American Alpine Jounrna and Accidents in North American Climbing

Washington, Castle Rock

  • Accident Reports
  • Accident Year:
  • Publication Year: 1958

Washington, Castle Rock—On 8 Dec. Leonard Miller (33) and Dick Wahl- strom (24) had completed a good fifth class climb up the face of Castle Rock. Conditions were bad due to ice and snow on the rock, but both were eager climbers and of moderate experience and had protected themselves well with pitons during climb. They returned to the start of the climb which is a big ledge about half-way up the 7,800 foot face of the rock. It is reached by walking onto it from the slope out of which the rock protrudes. They left all climbing gear and set out for the car to pick up lunches and return. In leaving the ledge Wahlstrom took a short cut to reach the overgrown scree slope which slants down to the highway. He found himself half-way down a snow covered slab before appreciating his danger, and as he turned to retreat, he started slipping. The slab is a recognized alternative route which Wahlstrom had used casually only a month earlier, but the coating of snow slid him over the edge. He fell 15-20 feet through bushes before stopping.

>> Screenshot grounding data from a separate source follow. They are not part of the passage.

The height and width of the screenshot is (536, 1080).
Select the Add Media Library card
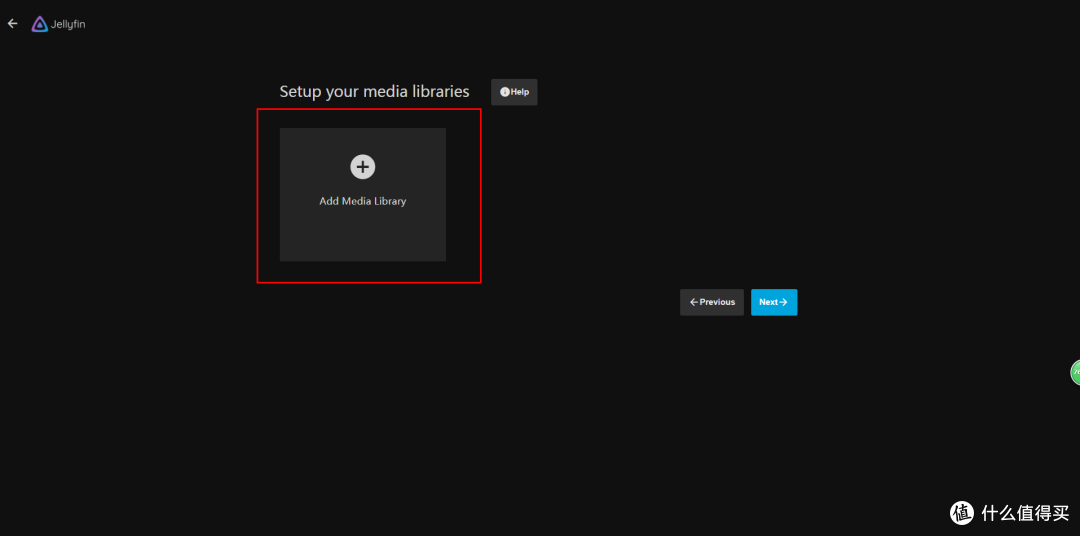363,194
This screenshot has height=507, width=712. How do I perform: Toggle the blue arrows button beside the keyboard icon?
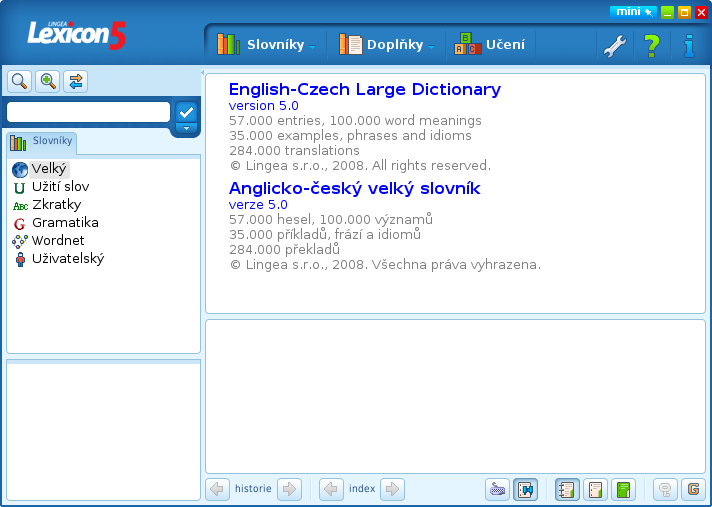click(526, 489)
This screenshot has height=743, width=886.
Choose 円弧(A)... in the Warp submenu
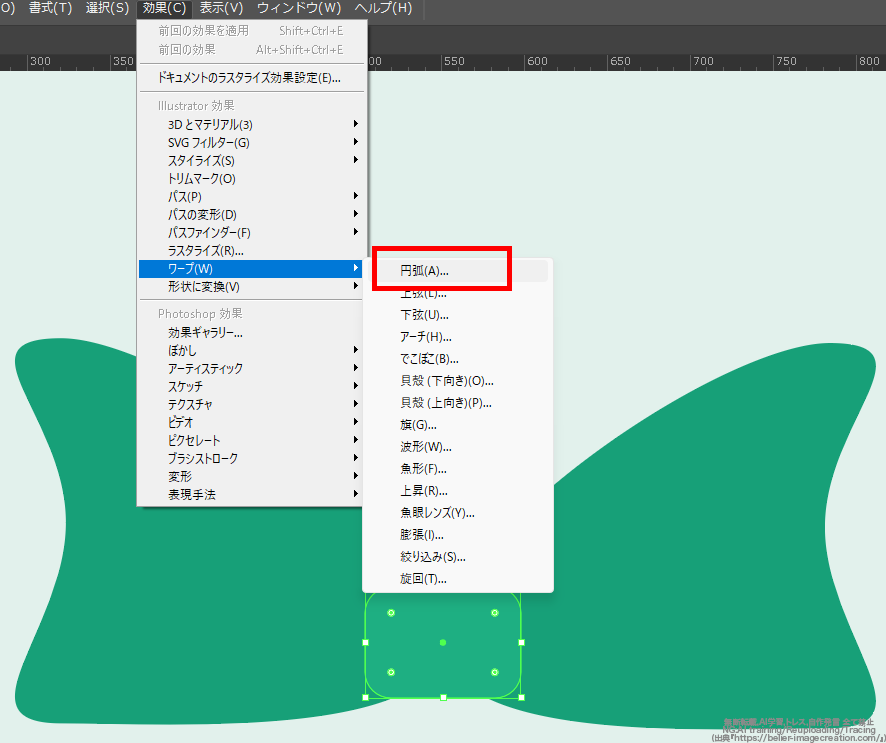click(x=425, y=270)
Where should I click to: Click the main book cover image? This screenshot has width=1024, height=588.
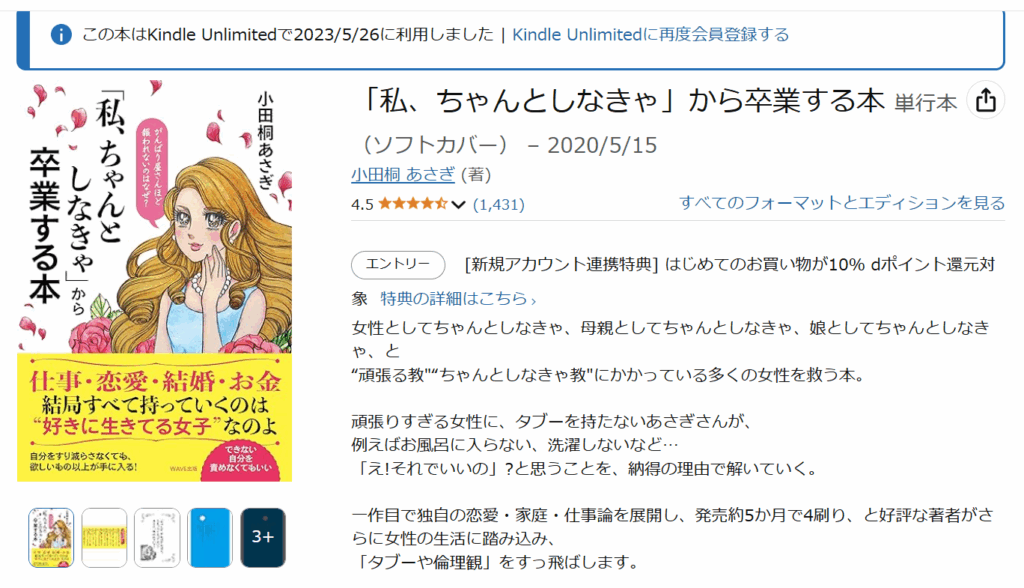[x=154, y=281]
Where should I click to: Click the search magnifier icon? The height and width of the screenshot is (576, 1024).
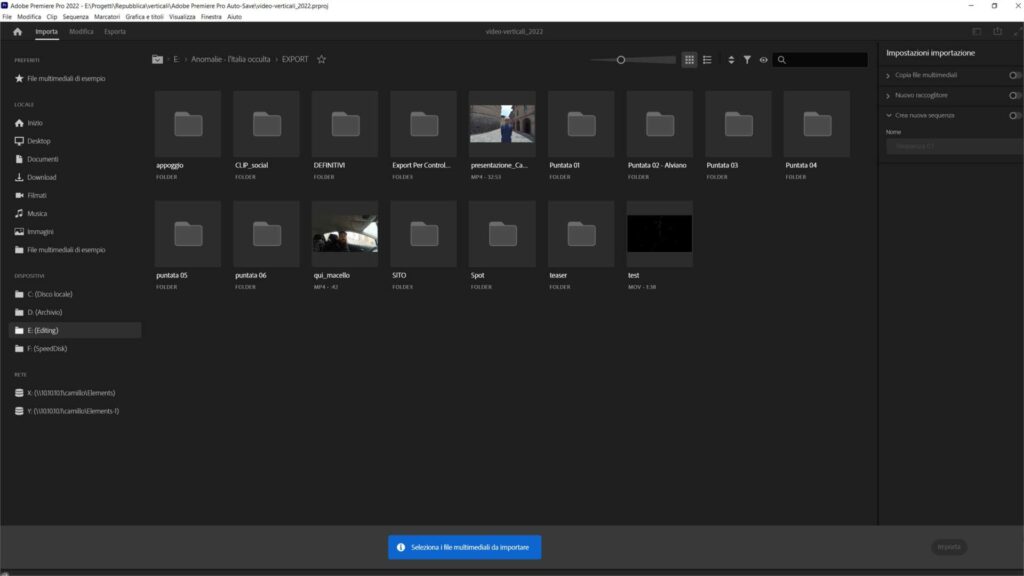782,59
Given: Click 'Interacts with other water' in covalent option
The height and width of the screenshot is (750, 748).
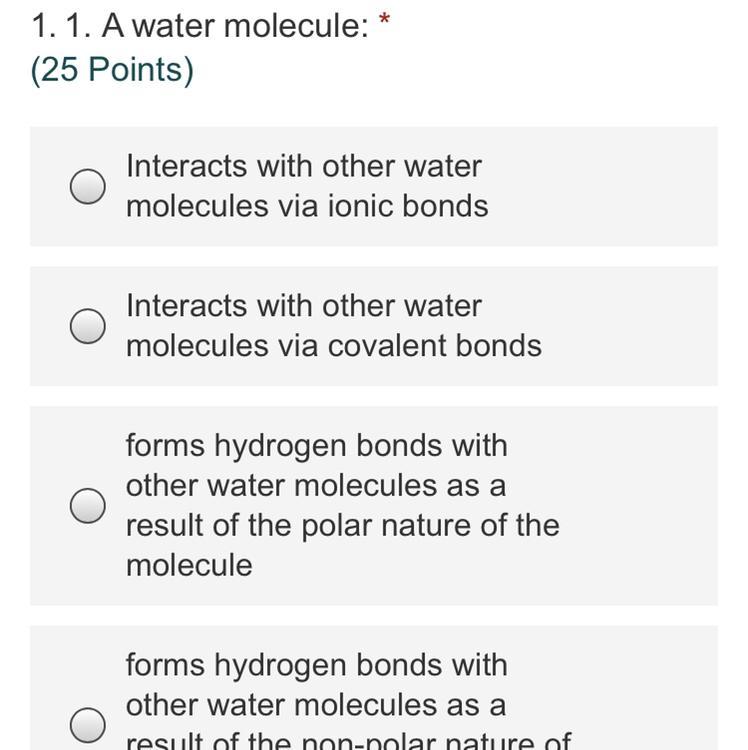Looking at the screenshot, I should [304, 306].
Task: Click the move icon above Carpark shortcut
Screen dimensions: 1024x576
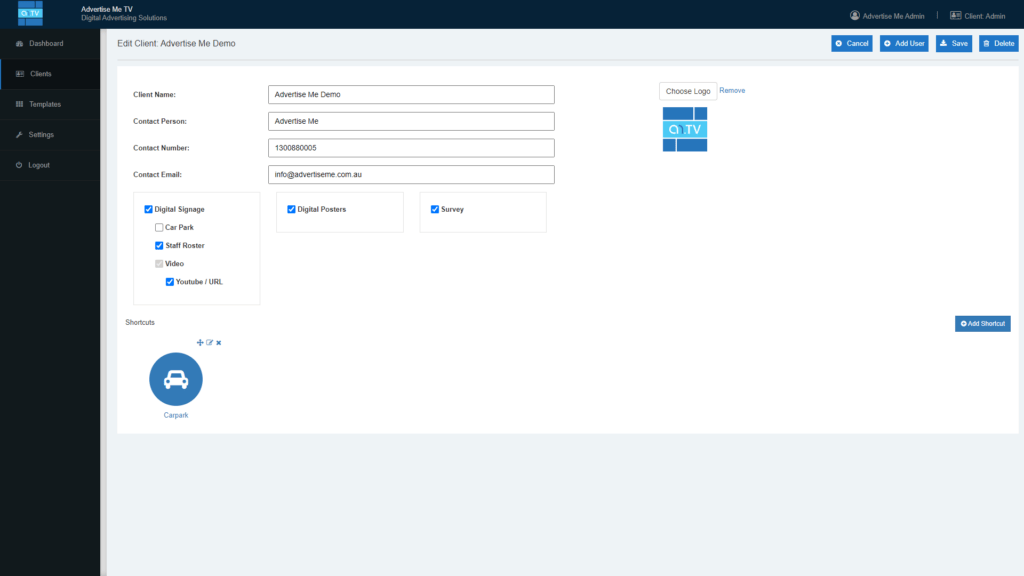Action: [x=200, y=343]
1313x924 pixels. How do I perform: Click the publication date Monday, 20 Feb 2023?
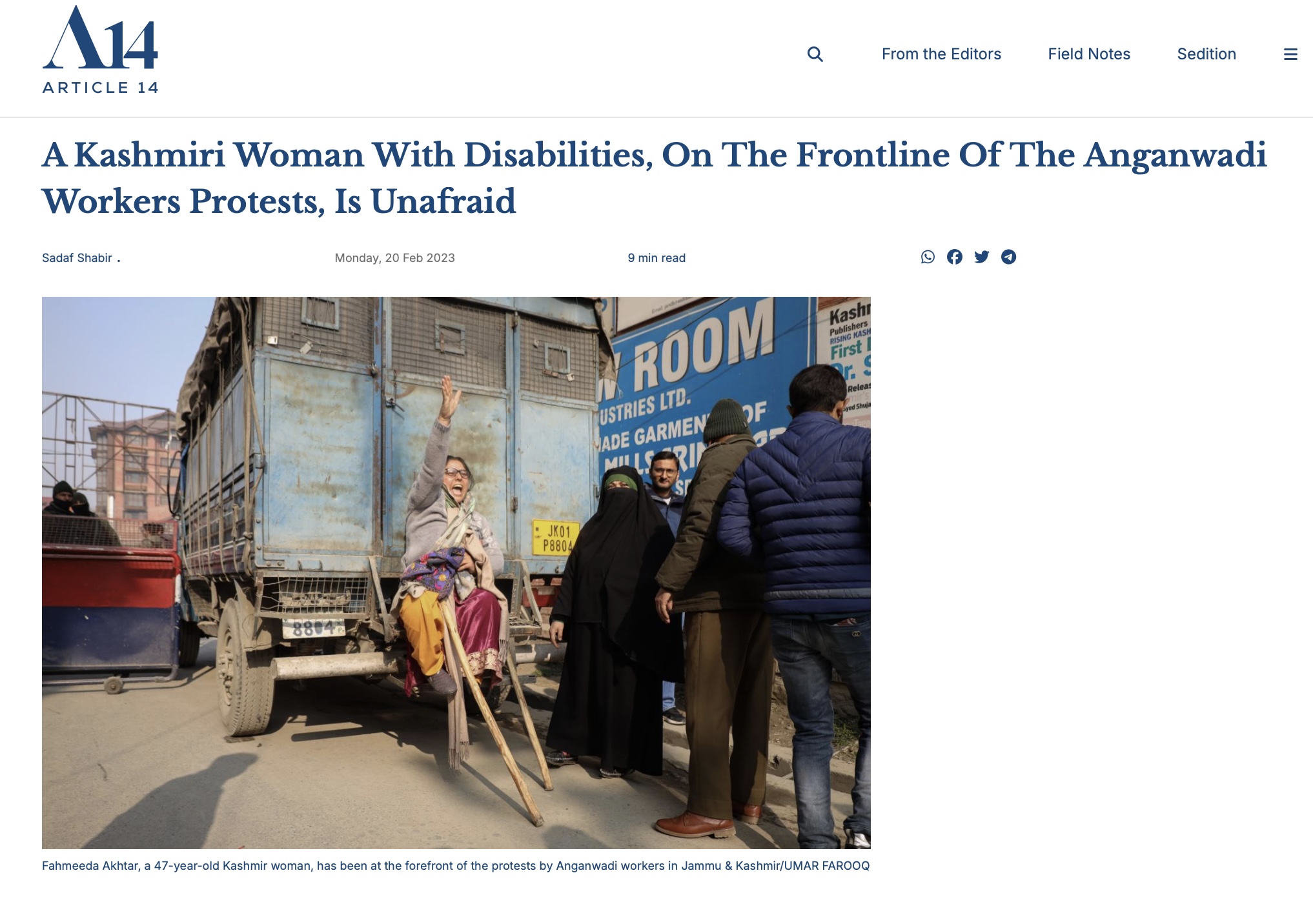394,258
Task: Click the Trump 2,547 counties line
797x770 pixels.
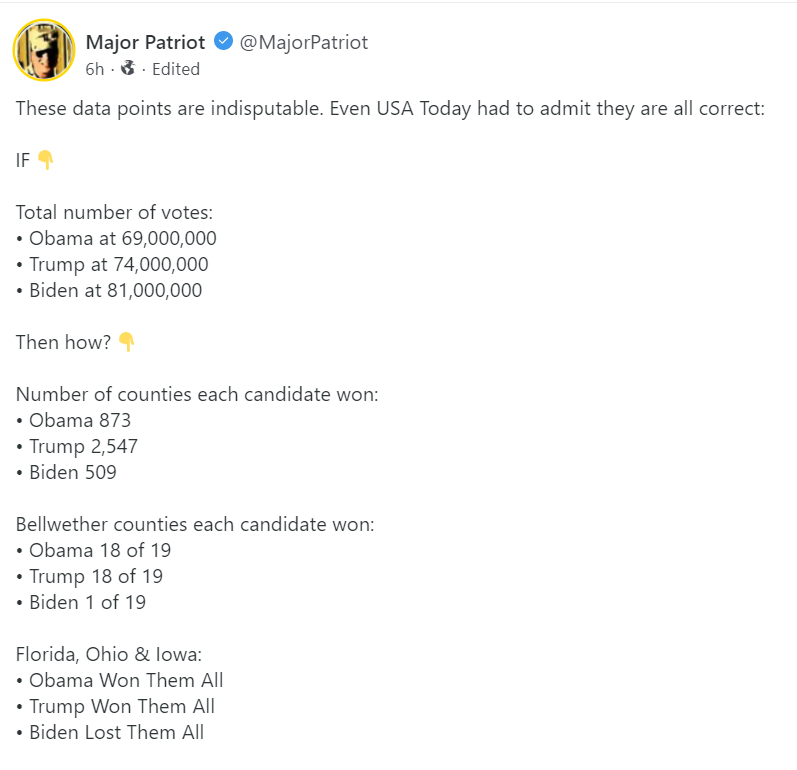Action: [77, 446]
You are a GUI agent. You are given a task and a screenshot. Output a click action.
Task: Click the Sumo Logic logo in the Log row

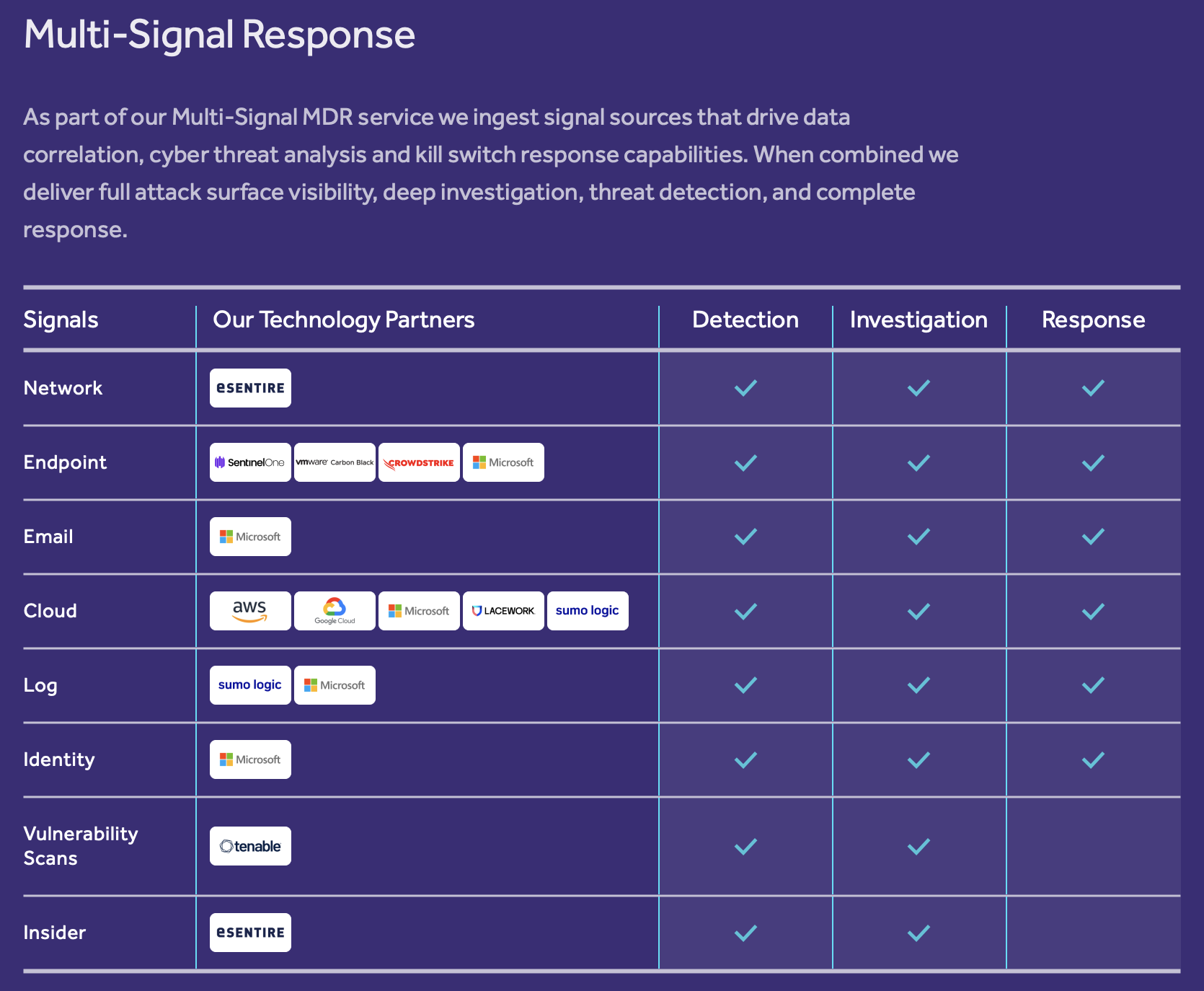click(x=250, y=685)
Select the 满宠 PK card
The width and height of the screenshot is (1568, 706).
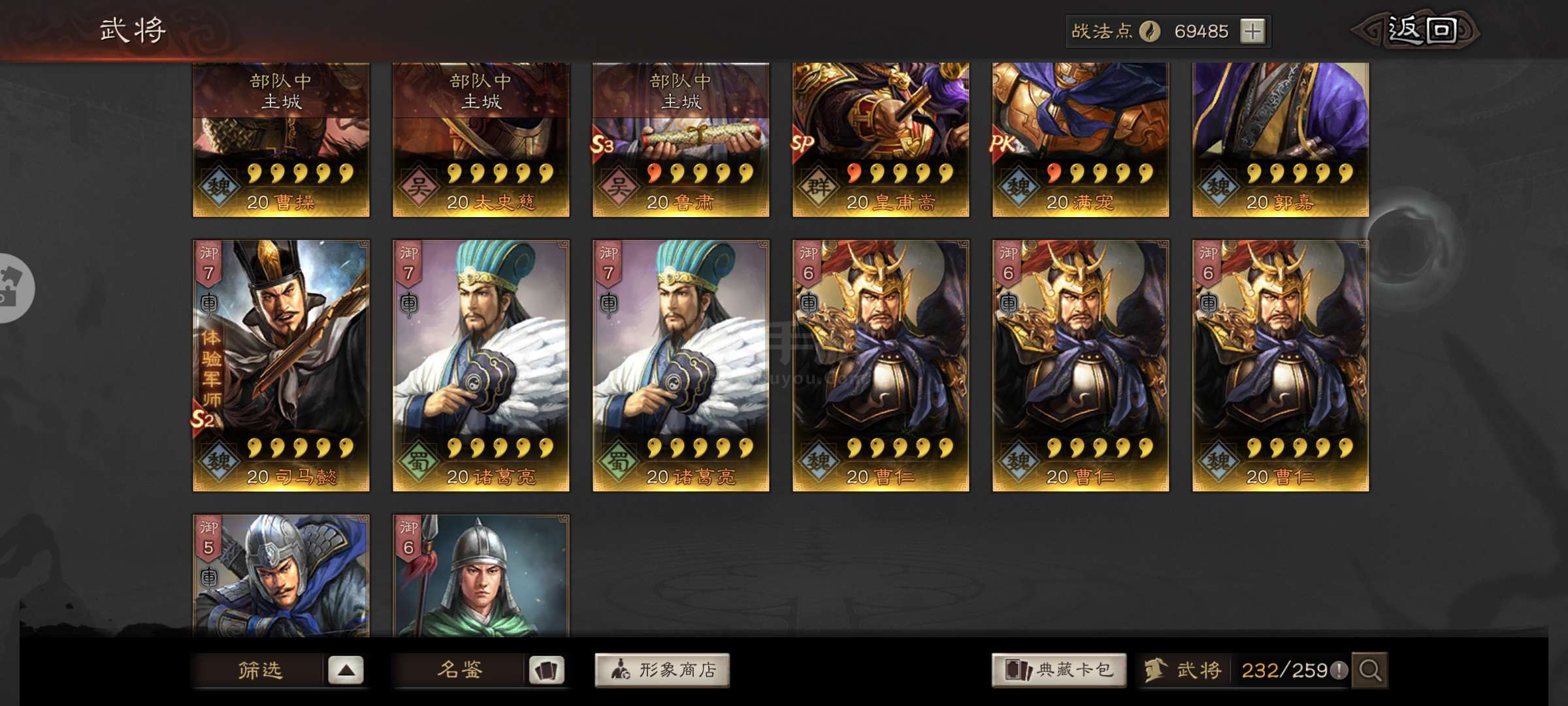(1081, 140)
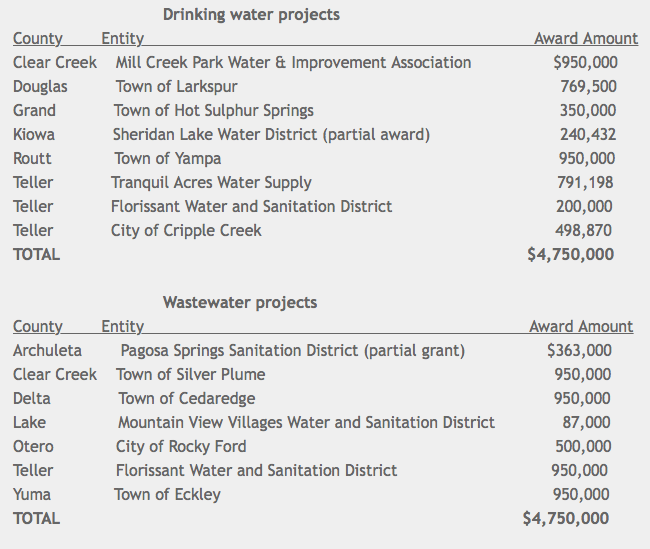
Task: Click the Kiowa county cell
Action: [x=34, y=135]
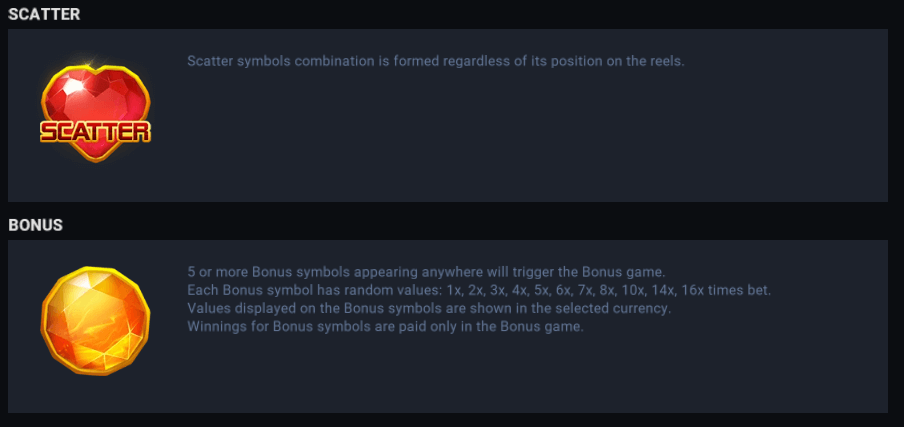Select the SCATTER section heading

click(x=44, y=14)
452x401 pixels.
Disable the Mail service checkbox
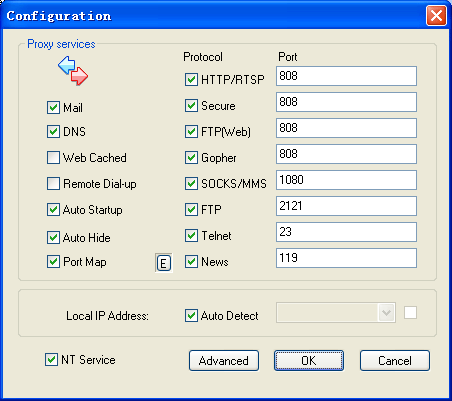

Miller applied minor first aid and evacuated him to their car and then to the nearest hospital where he remained three days under suspicion of concussion. It had been five hours before he had regained adequate clarity of mind.

Source: Miller and Wahlstrom from Willi Unsoeld.

Analysis: Failure to estimate correctly the effects of snow cover on normally easy rock, and possible let down in awareness of margin of safety as a result of successful completion of the difficult and exhilarating portion of the climb.